The judge said he found “no legal impediment to sentencing” Trump and that it was “incumbent” on him to sentence Trump prior to the inauguration on January 20.

“Only by bringing finality to this matter” will the interests of justice be served, Merchan wrote.

Trump was convicted in May of 34 counts of falsifying business records.

They involved an alleged scheme to hide a hush money payment to porn actor Stormy Daniels in the last weeks of Trump’s first campaign in 2016.

The payout was made to keep her from publicising claims she’d had sex with Trump years earlier.

Trump denies any wrongdoing and says that Daniels' story is false.

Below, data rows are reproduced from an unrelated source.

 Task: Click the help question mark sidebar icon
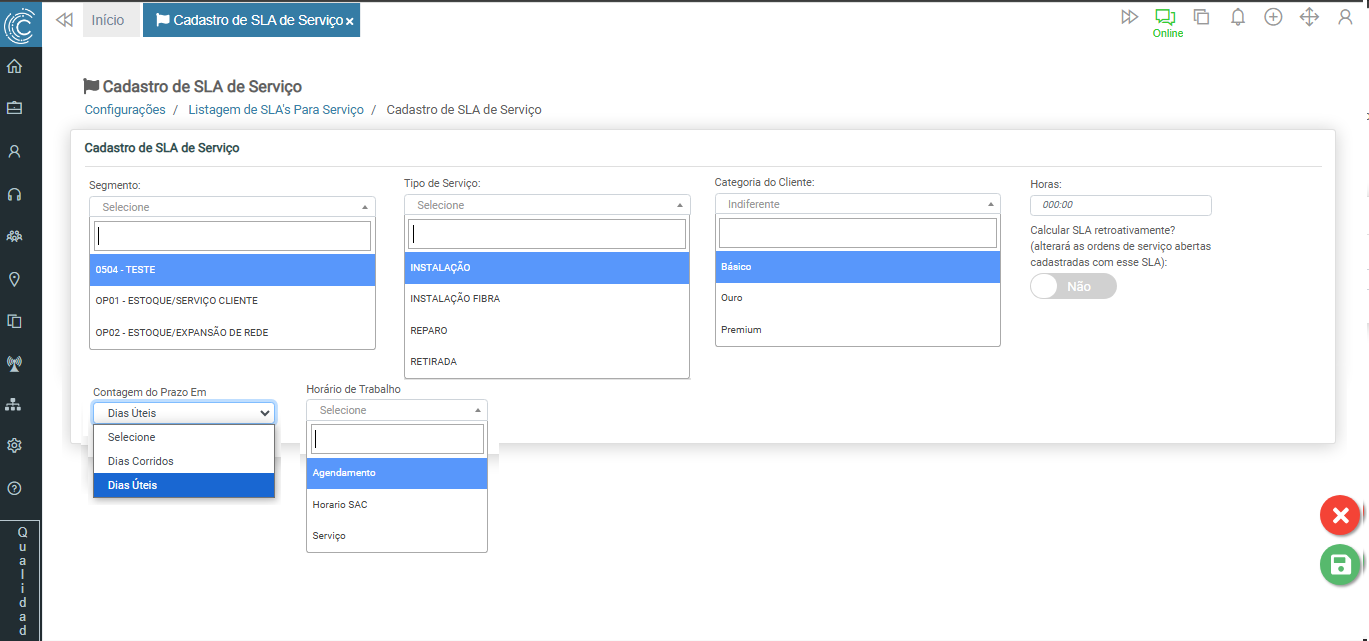(14, 489)
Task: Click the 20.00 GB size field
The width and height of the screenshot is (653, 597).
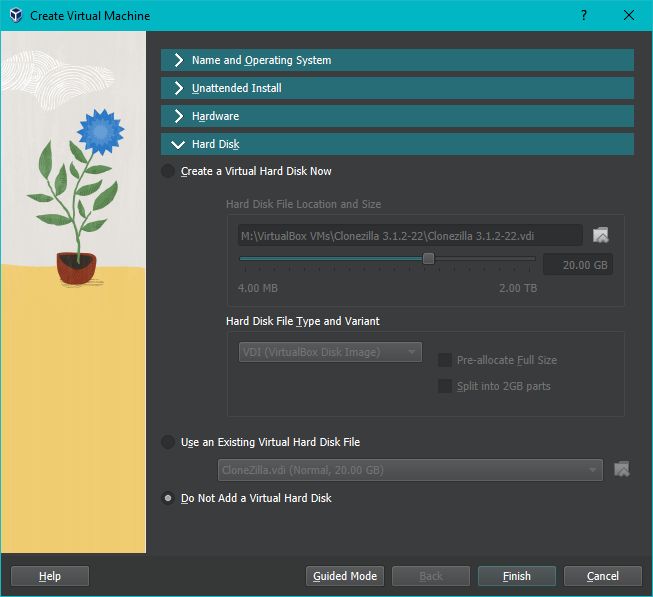Action: (577, 265)
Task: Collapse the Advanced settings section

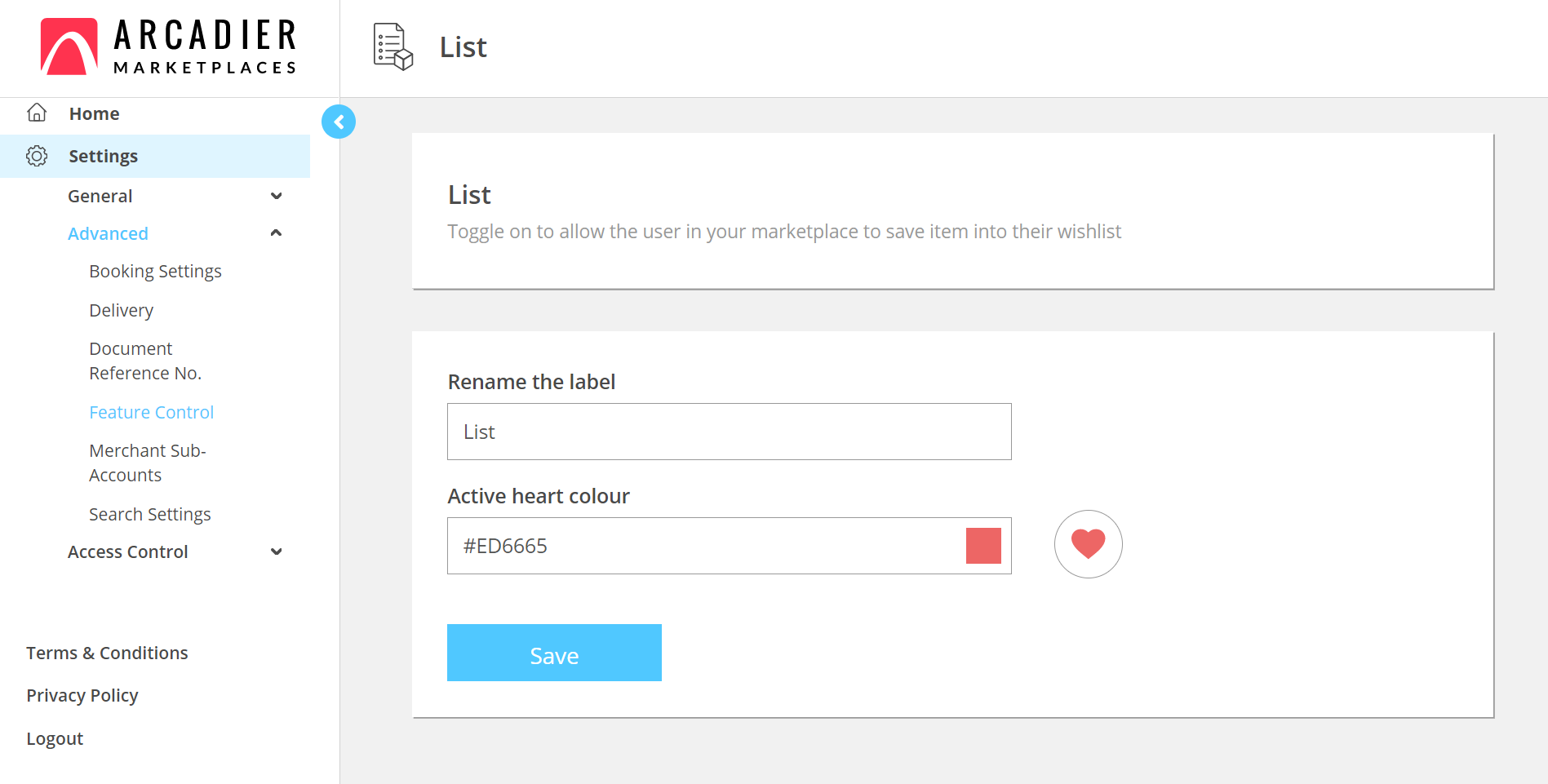Action: 276,233
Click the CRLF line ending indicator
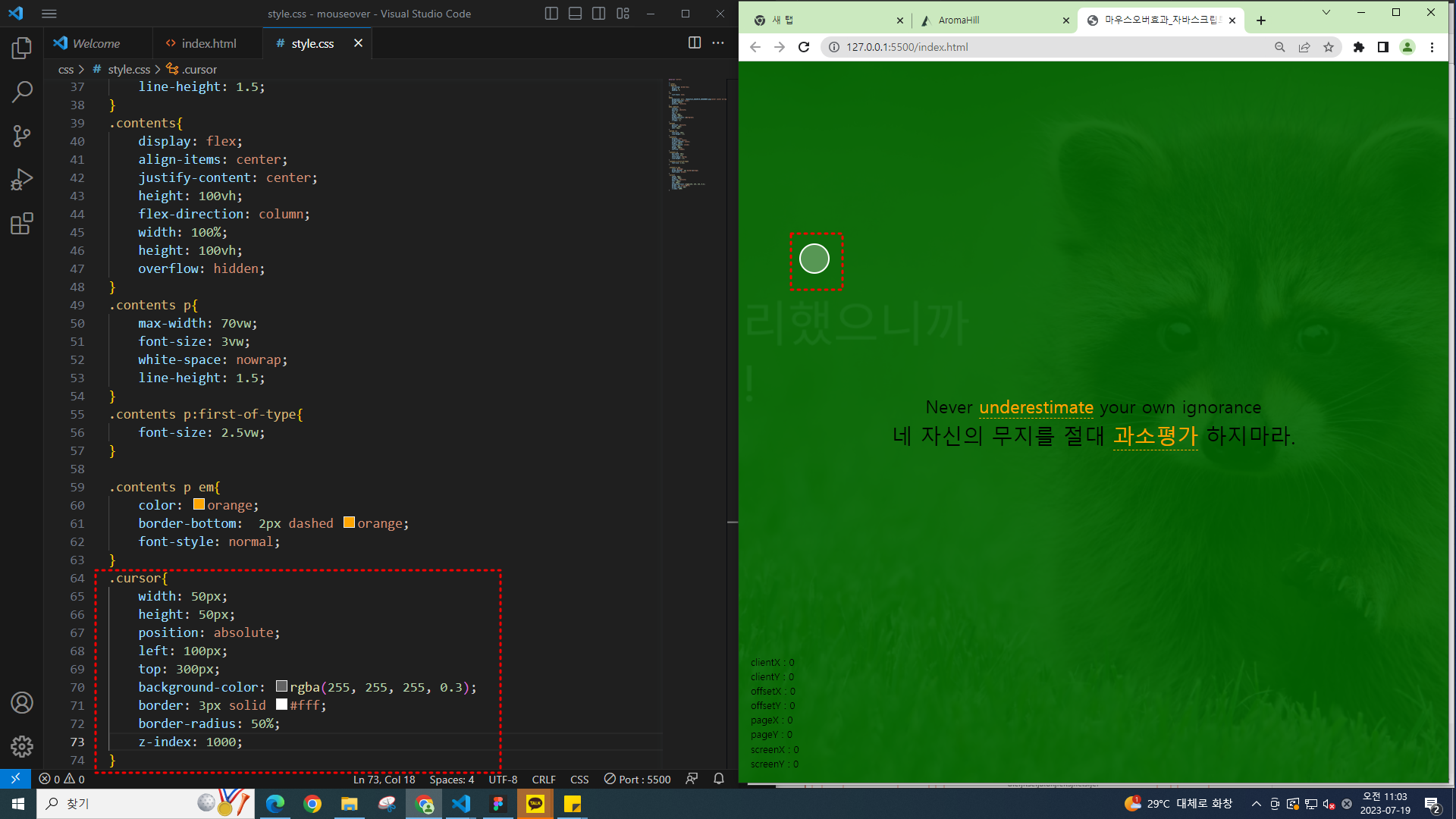 (544, 779)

Stormy Daniels claimed to have had an affair with Donald Trump a decade before his successful White House bid. Credit: AP

After the US election, Merchan halted proceedings and postponed the sentencing indefinitely, and granted Trump's request to file a motion to dismiss the case.

Trump's lawyers argued that it would otherwise pose unconstitutional “disruptions” to the incoming president’s ability to run the country.

Prosecutors acknowledged there should be some accommodation for his upcoming presidency, but they insisted the conviction should stand.

Trump will take office as the first former president to be convicted of a crime and the first convicted criminal to be elected to the office.

The hush money case was the only one of Trump’s four criminal indictments to go to trial.